> [TASK DETAILS]
Please set down the material word for word, from the line containing "The height and width of the screenshot is (623, 921)." through the line containing "pos(79,572)", including both of those lines.

> [RECORD EXCERPTS]
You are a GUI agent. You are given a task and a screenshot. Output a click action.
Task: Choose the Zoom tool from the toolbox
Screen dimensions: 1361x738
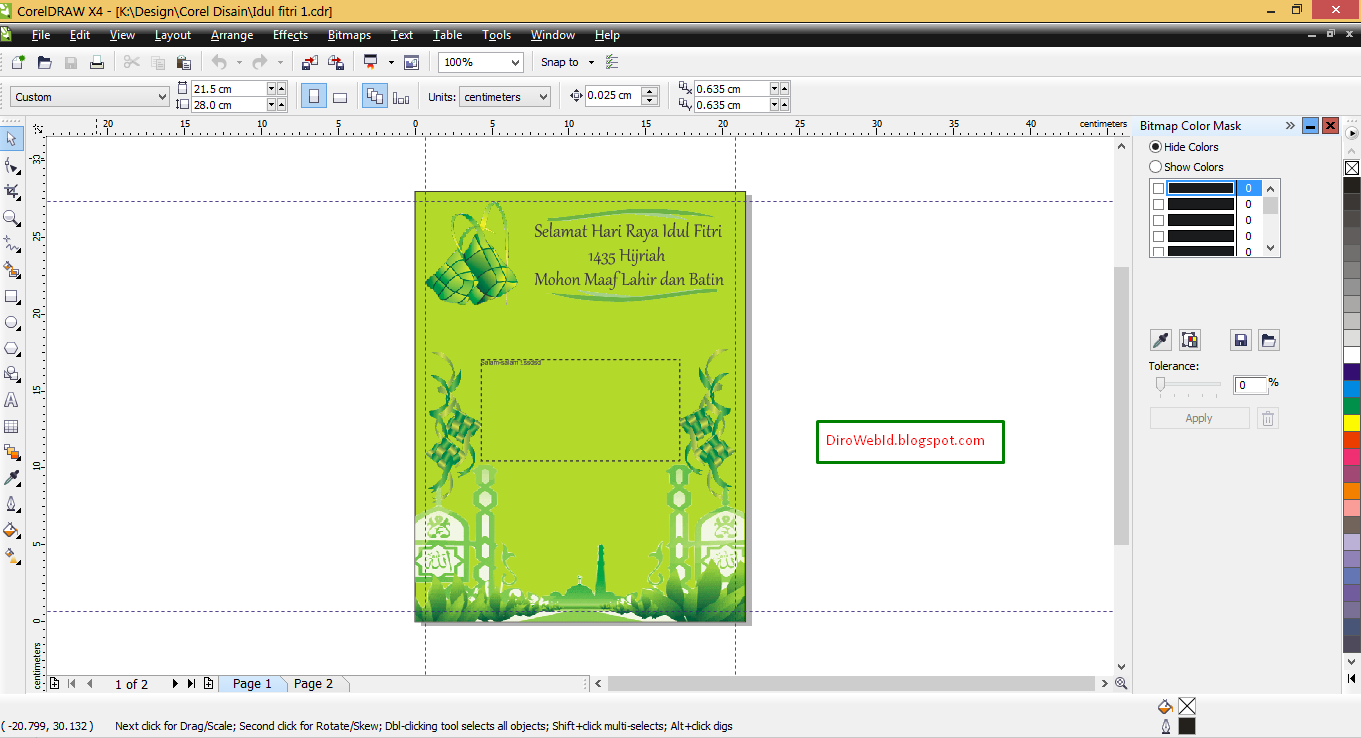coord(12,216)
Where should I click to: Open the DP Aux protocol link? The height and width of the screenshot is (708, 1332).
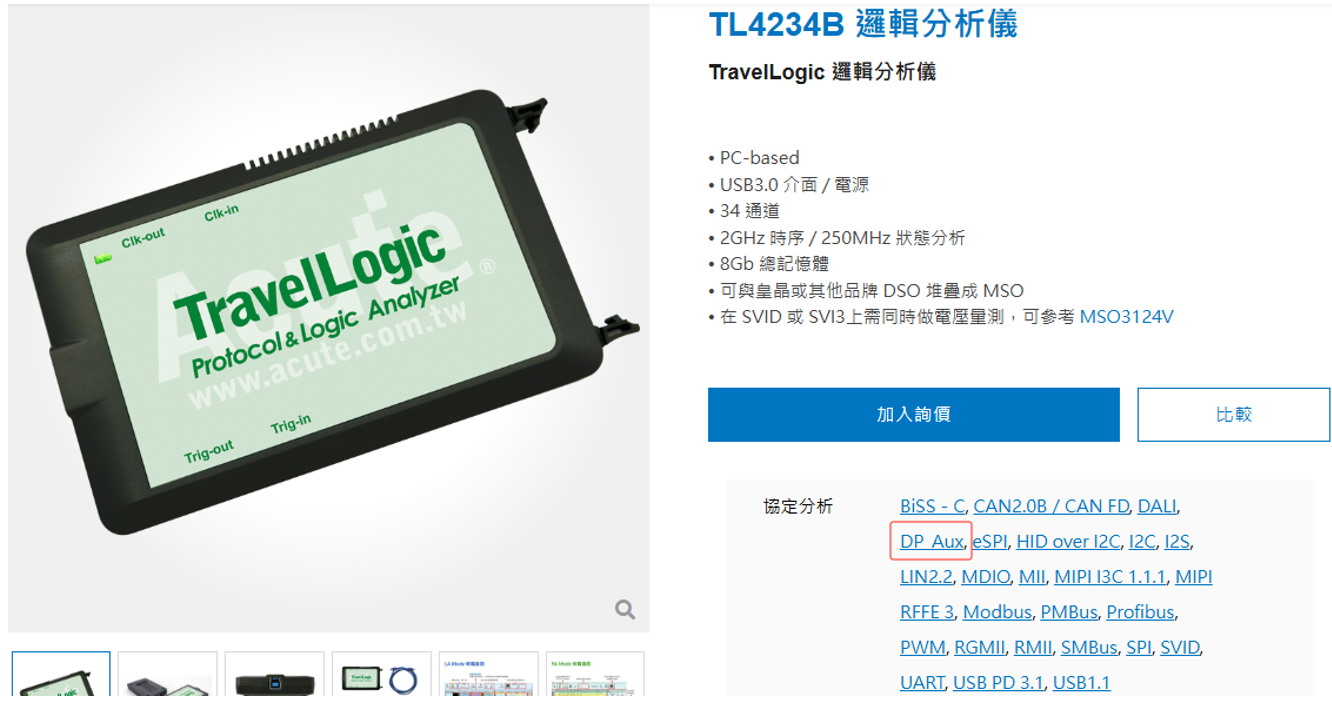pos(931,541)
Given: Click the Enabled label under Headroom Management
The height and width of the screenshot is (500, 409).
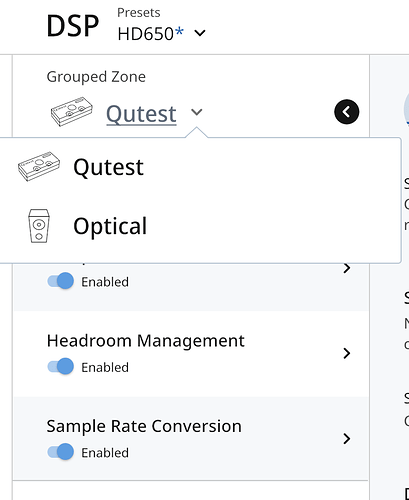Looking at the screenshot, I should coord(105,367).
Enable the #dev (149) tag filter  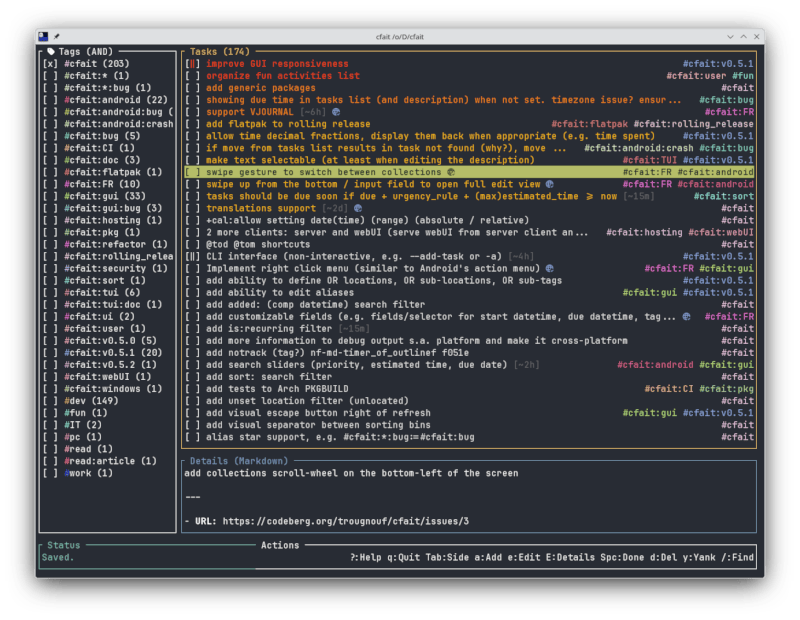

---

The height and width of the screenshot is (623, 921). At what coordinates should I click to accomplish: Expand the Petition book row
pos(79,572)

> [REPLY TO THE EXERCISE]
The height and width of the screenshot is (623, 921). At what coordinates should I click to accomplish: Expand the Petition book row
pos(79,572)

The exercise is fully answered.